(What you are asked to do) State how many lines in the listing include the word "Check", and give no other text.

(Records for processing)
_____

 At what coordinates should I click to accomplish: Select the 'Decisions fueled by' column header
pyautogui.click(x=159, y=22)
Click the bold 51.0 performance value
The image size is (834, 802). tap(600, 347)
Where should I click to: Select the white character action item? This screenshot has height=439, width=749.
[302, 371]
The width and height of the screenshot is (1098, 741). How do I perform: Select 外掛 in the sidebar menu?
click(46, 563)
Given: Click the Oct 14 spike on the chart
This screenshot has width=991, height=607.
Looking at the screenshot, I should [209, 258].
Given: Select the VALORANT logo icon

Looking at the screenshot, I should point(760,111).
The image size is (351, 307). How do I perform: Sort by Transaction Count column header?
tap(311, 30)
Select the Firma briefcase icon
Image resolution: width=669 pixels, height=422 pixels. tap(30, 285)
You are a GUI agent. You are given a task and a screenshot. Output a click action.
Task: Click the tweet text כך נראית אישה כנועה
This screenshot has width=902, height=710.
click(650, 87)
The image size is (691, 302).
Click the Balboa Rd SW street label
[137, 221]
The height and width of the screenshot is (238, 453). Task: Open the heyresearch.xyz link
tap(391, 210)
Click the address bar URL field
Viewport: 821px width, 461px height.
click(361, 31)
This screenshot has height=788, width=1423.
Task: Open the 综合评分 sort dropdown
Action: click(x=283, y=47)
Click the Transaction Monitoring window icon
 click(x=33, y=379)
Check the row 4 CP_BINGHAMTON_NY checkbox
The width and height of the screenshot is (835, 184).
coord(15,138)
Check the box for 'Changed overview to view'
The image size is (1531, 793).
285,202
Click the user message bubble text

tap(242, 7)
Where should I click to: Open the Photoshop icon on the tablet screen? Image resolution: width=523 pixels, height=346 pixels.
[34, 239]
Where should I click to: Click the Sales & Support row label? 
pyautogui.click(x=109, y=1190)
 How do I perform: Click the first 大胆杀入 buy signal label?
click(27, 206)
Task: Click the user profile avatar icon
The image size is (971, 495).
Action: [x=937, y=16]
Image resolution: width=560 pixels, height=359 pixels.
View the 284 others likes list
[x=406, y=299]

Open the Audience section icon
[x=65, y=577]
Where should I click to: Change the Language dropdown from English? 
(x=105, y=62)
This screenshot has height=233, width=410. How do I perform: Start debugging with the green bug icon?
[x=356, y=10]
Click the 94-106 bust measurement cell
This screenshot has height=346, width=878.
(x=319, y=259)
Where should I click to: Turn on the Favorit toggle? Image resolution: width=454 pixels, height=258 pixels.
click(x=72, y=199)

_____

(Output) 2